The best token standards do one narrow thing well. Every attempt to make a 'complete' standard has collapsed under its own weight.

The Boli Association·2026-03-10·5 min read

Token standards that try to solve the whole problem — token interface, asset model, compliance logic, waterfall semantics, everything — have a remarkable track record of collapsing under their own weight. Token standards that try to solve one narrow problem very well — just the token interface, or just a compliance hook — have a remarkable track record of surviving and compounding.

ERC-20 did one thing: transferable fungible tokens. It did not try to specify what the tokens represent, how they are issued, what legal obligations attach, or what compliance logic applies. A decade later, it is the substrate on which nearly all subsequent standards were built.

ERC-3643 did one thing: a compliance-hook interface that lets an issuer plug in per-holder eligibility checks. It did not try to specify the eligibility logic itself, the KYC process behind it, or the legal framework in which it operates. It is the most widely-adopted compliance-aware standard because it is the least opinionated.

ERC-4626 did one thing: a tokenised vault interface. It is enormously useful because it refuses to specify what the vault contains or how the vault's yield is generated.

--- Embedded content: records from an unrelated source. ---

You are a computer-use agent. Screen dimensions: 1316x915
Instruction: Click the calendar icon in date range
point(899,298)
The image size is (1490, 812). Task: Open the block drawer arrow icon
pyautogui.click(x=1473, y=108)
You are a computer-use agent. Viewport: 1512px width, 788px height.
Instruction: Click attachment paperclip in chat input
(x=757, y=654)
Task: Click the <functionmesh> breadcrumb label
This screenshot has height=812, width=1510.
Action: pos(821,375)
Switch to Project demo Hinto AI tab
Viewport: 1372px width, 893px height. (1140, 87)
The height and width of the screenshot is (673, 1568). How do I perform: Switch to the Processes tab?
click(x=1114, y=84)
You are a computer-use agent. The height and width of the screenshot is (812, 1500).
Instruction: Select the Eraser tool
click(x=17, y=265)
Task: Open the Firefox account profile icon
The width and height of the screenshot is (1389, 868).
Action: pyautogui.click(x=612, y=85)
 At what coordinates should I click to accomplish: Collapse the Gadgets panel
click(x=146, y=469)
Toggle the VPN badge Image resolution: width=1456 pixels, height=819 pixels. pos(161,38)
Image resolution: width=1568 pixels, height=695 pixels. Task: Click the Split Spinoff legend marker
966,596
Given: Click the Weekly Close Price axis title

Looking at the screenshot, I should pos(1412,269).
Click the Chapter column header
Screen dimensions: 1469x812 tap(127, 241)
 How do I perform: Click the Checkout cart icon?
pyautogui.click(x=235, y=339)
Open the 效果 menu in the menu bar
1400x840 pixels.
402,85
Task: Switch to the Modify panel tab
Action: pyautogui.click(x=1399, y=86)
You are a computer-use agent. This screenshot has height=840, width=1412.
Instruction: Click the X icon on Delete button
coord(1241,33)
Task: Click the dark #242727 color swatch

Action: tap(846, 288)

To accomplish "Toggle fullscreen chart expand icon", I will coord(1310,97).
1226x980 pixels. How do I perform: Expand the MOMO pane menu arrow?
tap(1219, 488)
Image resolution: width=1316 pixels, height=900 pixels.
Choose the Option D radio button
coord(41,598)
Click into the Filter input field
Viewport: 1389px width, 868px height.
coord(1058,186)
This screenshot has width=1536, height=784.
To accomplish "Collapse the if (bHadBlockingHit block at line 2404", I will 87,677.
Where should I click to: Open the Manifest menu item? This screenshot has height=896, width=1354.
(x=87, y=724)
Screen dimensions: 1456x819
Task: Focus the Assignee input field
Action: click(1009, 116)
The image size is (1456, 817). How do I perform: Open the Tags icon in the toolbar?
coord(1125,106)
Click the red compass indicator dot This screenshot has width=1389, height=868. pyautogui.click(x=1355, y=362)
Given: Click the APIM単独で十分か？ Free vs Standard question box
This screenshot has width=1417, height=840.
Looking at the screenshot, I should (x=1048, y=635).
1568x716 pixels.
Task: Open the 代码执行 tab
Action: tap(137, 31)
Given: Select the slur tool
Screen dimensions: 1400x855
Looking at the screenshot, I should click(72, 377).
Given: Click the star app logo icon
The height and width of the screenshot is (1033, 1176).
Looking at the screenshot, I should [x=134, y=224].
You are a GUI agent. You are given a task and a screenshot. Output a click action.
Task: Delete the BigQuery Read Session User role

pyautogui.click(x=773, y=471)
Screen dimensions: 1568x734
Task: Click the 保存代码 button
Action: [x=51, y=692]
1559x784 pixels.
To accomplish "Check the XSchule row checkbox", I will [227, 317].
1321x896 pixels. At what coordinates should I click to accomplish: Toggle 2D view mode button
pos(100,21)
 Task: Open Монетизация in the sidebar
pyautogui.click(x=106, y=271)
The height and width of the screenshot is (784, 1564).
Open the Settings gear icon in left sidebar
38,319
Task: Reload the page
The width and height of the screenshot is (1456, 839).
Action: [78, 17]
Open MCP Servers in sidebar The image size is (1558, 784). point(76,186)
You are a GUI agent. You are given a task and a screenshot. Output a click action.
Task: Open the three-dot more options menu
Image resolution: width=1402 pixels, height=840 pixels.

The pattern is consistent: narrow standards that compose well beat comprehensive standards that don't. This is not a tokenisation-specific observation. It is the IETF model of standards work, and it works in financial infrastructure for the same reason it works in networking.

When the Association's Asset Standards working group considers its output, we are applying this lesson deliberately. The draft we are circulating is narrow — just the asset-model schema, not the token standard or the compliance logic — and we are resisting the pressure to expand its scope. The pressure is real and it will keep coming. The discipline is worth preserving.

Perspectives are shorter, more conversational pieces written and edited by the Association. The Association's more formal institutional positions are published as policy briefs and standards drafts, where the evidence and methodology are set out in full.